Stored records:
>>>>

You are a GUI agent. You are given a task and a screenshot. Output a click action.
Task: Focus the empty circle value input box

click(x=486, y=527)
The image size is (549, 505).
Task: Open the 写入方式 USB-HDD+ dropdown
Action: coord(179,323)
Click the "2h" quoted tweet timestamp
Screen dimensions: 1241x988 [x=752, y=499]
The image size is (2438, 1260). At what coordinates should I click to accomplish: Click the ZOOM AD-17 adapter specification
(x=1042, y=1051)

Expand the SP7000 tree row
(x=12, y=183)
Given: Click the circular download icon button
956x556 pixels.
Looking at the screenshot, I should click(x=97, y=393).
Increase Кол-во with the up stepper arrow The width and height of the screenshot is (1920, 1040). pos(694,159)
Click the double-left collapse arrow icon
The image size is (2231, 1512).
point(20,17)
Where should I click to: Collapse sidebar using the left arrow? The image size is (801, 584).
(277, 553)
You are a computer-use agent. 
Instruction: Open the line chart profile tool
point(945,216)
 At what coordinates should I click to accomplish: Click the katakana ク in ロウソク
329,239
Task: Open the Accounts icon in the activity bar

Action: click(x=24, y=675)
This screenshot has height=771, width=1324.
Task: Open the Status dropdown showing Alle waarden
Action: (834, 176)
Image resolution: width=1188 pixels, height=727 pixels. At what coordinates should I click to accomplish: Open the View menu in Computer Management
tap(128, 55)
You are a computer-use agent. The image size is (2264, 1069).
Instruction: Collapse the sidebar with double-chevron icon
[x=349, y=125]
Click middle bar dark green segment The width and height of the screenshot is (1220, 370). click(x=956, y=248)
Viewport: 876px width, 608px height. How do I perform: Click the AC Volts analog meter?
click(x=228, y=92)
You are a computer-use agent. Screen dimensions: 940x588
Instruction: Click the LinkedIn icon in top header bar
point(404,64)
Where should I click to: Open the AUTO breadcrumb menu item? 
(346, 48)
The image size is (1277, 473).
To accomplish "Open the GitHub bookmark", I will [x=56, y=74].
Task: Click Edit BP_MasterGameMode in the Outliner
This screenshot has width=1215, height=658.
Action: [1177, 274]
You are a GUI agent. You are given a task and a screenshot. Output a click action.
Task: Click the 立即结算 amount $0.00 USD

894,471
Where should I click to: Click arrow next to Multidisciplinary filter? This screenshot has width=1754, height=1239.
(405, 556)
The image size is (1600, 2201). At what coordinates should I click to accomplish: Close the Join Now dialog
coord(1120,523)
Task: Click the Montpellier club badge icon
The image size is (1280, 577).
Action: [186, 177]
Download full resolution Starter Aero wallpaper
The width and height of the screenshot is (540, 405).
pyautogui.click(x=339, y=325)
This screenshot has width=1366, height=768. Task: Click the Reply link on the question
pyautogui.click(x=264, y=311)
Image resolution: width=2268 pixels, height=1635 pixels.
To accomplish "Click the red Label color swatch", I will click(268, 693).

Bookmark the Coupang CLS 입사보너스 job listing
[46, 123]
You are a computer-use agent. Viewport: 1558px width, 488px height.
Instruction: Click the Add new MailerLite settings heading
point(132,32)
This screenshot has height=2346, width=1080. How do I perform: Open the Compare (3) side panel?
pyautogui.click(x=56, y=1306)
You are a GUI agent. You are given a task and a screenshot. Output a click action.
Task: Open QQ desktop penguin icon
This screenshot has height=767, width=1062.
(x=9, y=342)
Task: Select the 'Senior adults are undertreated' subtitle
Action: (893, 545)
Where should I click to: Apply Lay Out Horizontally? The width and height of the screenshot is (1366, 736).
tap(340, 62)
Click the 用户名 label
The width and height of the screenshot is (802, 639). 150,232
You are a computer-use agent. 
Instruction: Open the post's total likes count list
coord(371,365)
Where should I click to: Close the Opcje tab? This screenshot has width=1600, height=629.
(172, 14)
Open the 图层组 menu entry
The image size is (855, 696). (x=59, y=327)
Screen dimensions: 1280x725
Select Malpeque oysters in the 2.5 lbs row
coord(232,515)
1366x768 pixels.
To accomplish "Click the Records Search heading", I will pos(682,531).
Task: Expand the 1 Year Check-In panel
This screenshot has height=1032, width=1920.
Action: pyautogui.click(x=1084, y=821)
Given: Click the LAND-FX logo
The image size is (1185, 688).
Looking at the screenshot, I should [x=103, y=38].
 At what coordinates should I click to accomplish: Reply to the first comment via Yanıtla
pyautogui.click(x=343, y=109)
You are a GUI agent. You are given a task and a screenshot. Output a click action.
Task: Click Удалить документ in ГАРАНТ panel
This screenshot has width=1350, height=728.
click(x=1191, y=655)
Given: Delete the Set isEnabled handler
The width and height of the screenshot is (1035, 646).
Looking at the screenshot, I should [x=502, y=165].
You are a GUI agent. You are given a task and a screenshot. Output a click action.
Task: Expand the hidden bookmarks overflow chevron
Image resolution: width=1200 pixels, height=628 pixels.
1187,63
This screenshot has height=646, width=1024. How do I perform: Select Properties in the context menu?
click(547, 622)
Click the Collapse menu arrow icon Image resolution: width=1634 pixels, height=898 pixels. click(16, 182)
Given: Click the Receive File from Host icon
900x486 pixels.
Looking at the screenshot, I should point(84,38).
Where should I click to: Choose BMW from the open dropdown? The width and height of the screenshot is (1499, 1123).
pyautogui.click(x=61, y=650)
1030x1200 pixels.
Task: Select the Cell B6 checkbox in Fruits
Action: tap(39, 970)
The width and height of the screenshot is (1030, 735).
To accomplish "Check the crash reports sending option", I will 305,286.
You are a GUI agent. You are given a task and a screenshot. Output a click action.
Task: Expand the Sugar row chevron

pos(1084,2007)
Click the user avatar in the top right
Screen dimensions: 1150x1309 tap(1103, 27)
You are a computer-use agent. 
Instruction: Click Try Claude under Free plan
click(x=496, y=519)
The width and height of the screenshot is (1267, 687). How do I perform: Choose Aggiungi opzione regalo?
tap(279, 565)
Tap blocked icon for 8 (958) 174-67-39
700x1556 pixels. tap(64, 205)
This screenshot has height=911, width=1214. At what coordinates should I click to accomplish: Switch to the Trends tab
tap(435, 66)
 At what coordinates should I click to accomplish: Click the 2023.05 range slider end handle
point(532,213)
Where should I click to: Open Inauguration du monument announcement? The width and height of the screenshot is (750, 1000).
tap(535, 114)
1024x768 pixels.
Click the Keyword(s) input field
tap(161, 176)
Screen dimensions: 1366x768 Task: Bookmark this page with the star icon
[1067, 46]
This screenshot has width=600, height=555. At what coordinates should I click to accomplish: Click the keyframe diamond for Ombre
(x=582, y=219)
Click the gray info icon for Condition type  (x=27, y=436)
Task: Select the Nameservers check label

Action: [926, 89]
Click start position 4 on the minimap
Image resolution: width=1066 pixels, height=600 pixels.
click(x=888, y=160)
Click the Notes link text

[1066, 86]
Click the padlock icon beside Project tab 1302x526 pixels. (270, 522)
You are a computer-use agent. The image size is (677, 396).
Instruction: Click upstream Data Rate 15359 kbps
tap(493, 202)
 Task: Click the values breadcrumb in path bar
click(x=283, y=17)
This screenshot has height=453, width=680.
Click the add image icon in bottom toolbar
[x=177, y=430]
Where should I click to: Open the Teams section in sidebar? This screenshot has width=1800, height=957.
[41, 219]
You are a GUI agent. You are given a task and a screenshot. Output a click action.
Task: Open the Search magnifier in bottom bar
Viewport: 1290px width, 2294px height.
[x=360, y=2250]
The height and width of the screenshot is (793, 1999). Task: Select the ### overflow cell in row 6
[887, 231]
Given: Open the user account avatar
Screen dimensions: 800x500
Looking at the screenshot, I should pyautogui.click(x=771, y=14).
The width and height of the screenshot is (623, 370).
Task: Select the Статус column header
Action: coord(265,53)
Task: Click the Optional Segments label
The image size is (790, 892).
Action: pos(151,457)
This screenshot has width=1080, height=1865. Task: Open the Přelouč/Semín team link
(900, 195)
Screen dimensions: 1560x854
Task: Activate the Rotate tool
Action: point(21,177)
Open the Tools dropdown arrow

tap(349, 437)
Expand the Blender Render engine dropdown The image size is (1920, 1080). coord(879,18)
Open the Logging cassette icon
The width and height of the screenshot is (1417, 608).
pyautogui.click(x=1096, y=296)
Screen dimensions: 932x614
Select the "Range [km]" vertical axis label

<<<<

Assignment
Copy out each line of the records above that includes "Search".

Output
To accomplish "Click the Records Search heading", I will pos(682,531).
Task: Open the Search magnifier in bottom bar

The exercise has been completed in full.